Başka bir kanalla da bildirilene göre Ebu Hureyre şöyle demiştir: Ebu Talib vefat edeceği zaman Allah Resulü (Sallallahu aleyhi ve Sellem) yanına gelip: ''Ey Amca! 'La ilahe illallah' de. Bununla sana kıyamet gününde Allah katında şahitlik edeyim" buyurdu. Ebu Talib: "Eğer Kureyşliler beni ayıplayıp: ‘‘O, ancak ölüm korkusuyla bu kelimeyi söyledi’‘ demeyecek olsaydı bu kelimeyi söyler ve senin gözünü aydın kılardım" karşılığını verince, Yüce Allah, Peygamber'ine: "Şüphesiz sen sevdiğin kimseyi hidayete erdiremezsin. Fakat Allah dilediği kimseyi hidayete erdirir. O, hidayete erişecekleri en iyi bilendir"[Kasas 56] ayetini indirdi.

 

Müslim, Sahih'de Muhammed bin Hatim kanalıyla Yahya bin Said elKattan'dan rivayet etmiştir. --- Müslim, iman (9/42).

 

 

 

ibn Abbas anlatıyor: Ebu Talib hastalanınca Kureyşliler ve Allah Resulü (Sallallahu aleyhi ve Sellem) kendisini ziyaret etmek için yanına geldiler.

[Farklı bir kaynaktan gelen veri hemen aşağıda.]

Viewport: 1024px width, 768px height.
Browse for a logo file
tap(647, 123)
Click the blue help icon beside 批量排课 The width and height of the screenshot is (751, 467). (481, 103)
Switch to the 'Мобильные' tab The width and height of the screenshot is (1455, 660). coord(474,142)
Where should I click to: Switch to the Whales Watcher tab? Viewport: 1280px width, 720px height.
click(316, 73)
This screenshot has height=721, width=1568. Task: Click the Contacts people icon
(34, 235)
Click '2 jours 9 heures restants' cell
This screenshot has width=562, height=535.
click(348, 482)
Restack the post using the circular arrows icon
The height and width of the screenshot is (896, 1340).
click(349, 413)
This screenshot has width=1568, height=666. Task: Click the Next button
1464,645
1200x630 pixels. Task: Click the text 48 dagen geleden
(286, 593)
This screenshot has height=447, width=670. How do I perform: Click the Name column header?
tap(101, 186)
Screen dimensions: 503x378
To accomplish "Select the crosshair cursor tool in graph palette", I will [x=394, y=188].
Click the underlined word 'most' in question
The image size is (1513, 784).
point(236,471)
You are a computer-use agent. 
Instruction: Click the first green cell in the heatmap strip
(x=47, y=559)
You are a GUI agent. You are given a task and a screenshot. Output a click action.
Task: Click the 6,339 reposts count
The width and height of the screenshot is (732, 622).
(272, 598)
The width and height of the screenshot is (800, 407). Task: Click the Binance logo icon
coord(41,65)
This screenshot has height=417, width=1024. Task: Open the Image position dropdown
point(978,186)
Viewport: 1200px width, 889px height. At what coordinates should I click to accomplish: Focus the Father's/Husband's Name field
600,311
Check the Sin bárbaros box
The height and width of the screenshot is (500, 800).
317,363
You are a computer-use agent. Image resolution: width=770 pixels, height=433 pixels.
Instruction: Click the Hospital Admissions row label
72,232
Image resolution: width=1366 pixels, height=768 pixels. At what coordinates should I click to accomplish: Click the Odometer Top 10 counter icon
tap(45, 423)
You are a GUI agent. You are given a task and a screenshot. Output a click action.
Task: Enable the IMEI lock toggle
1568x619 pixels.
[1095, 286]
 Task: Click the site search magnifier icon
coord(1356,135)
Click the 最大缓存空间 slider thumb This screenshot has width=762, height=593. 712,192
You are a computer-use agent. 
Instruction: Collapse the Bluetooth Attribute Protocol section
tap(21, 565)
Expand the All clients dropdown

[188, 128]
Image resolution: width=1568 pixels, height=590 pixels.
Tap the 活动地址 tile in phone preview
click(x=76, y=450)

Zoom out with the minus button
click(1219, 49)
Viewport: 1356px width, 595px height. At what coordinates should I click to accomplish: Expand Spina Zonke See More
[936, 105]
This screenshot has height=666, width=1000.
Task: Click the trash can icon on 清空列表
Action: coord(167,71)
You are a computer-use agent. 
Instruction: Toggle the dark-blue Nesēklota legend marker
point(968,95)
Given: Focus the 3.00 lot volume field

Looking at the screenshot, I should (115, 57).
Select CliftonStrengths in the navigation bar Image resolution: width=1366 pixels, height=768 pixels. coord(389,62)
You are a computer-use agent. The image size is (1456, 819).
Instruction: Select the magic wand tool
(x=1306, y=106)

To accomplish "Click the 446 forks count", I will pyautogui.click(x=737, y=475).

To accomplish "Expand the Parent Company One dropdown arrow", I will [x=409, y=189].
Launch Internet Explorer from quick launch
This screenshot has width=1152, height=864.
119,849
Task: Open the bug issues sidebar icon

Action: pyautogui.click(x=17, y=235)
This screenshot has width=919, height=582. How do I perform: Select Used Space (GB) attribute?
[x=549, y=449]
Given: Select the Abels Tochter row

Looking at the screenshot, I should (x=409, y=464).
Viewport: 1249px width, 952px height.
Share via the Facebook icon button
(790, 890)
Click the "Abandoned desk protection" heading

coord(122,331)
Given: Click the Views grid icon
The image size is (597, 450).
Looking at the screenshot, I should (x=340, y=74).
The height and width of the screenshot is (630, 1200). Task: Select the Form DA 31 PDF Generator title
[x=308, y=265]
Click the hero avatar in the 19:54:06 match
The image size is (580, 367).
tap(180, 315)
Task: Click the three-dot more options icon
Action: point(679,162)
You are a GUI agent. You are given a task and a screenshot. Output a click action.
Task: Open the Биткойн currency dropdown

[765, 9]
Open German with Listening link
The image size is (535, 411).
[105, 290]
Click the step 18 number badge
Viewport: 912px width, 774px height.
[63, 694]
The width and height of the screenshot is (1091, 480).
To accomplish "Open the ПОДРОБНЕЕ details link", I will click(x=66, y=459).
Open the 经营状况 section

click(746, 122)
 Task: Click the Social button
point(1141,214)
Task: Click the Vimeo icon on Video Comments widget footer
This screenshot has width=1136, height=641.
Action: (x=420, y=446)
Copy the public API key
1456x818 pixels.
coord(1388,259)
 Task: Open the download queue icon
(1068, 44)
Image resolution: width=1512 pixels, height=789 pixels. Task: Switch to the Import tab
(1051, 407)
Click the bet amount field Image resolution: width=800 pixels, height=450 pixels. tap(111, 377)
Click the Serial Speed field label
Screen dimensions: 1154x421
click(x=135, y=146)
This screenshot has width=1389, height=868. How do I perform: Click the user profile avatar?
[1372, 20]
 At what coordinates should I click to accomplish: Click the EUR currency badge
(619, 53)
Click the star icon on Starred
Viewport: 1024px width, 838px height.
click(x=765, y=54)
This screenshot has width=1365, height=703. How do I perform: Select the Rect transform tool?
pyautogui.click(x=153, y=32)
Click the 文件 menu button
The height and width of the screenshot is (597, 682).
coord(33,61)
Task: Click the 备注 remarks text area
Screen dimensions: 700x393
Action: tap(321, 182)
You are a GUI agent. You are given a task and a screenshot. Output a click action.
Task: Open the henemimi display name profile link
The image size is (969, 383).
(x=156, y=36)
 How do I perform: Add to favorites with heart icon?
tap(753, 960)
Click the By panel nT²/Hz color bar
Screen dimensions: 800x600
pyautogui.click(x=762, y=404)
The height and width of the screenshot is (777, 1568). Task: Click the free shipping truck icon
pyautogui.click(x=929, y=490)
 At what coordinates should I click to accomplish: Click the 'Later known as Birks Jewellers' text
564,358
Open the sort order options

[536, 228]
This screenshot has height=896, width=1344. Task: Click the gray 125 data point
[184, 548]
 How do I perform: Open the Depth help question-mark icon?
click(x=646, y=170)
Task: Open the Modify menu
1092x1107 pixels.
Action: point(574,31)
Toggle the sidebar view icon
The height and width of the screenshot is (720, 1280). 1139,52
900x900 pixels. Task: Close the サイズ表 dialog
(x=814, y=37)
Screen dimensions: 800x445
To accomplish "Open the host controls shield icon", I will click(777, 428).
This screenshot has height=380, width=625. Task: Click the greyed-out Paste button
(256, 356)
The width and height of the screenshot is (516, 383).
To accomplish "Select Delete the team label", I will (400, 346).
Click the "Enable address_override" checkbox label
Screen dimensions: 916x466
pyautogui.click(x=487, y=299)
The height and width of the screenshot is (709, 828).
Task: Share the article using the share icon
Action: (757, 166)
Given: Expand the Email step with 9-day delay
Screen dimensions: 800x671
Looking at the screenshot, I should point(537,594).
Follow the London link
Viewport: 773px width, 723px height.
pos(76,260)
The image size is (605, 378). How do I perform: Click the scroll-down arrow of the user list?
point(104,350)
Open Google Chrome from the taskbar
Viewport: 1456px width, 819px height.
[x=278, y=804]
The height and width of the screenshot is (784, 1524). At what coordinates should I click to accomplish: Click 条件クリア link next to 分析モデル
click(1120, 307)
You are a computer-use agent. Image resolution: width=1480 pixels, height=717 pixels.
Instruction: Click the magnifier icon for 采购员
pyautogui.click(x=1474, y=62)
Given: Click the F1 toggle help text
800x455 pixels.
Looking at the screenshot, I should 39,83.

Ebu Talib'in başı ucunda bir kişinin oturabileceği kadar bir yer kalmıştı. Ebu Cehil, Allah Resulü (Sallallahu aleyhi ve Sellem) oraya oturmasın diye kendisi oturdu ve Allah Resulü'nü (Sallallahu aleyhi ve Sellem) babama şikayette bulundu. Ebu Talib, Resulullah'a (Sallallahu aleyhi ve Sellem): "Yeğenim! Kavminden ne istiyorsun?" deyince, Nebi (Sallallahu aleyhi ve Sellem): "Ey amca! Onlardan bir kelime istiyorum ki Arapların hepsi kendilerine boyun eğecek ve Acemler de kendilerine cizye ödeyecektir'' buyurdu. Ebu Talib: "Bu kelime nedir?" diye sorunca, Resulullah (Sallallahu aleyhi ve Sellem): "La ilahe illallah'tır'' buyurdu. Bunun üzerine oradakiler: "İlahları bir tek ilah mı yaptı? Gerçekten bu çok tuhaf bir şey!"[Sad 5] dediler. Bunun üzerine onlar hakkında: "Sad. Öğüt veren Kur'an'a and olsun ki, inkar edenler gurur ve ayrılık içindedirler. Biz onlardan önce nice nesilleri helak ettik. Onlar da feryat ettiler, ama artık kurtuluş zamanı değildi. Kafirler, kendilerine içlerinden bir uyarıcının gelmesine şaştılar: ‘‘Bu, yalancı bir sihirbazdır. ilahları bir tek ilah mı yaptı? Gerçekten bu çok tuhaf bir şey’‘ Onların liderleri öne fırladılar, ‘‘Yürüyün, tanrılarınıza bağlı kalın. Sizden istenen sadece budur. Biz bunu diğer dinde işitmedik, bu mutlaka bir uydurmadır’‘ dediler"[Sad 1-7] ayetleri nazil oldu.

 

--- Tirmizi (3232).

 

 

 

ibn Abbas der ki: Resulullah (Sallallahu aleyhi ve Sellem), Ebu Talib'i hastalığında ziyaret ettiği zaman kendisine: "Ey amca! ‘‘La ilahe illallah’‘ de ki kıyamet gününde sana bununla şefaat edeyim" buyurdu. Ebu Talib: ''Yeğenim! Vallahi benden sonra sana ve ailene sövülmeyecek olsaydı ve ölüm anı bana geldiğinde onu korkudan dolayı dediğimi söylemeyecek olsalardı onu derdim (onu sadece seni sevindirmek için derdim)" karşılığını verdi. Ebu Talib'in durumu ağırlaşınca dudaklarını oynatmaya başladı. Abbas ne dediğini işitmek için kendisine iyice yaklaştı. Sonra geri çekilerek: "Ey Allah'ın Resulü! Vallahi söylemesini istediğin kelimeyi söyledi" dedi. Bunun üzerine Allah Resulü (Sallallahu aleyhi ve Sellem): ''Ben işitmedim.'' buyurdu. --- İbn Hişam, es-Sire (2/27) Bakın: İbn Kesir, el-Bidaye ve'n-nihaye (3/123). 

 

Bu kopuk bir isnaddır. Zira Abbas o vakitte daha Müslüman olmamıştı.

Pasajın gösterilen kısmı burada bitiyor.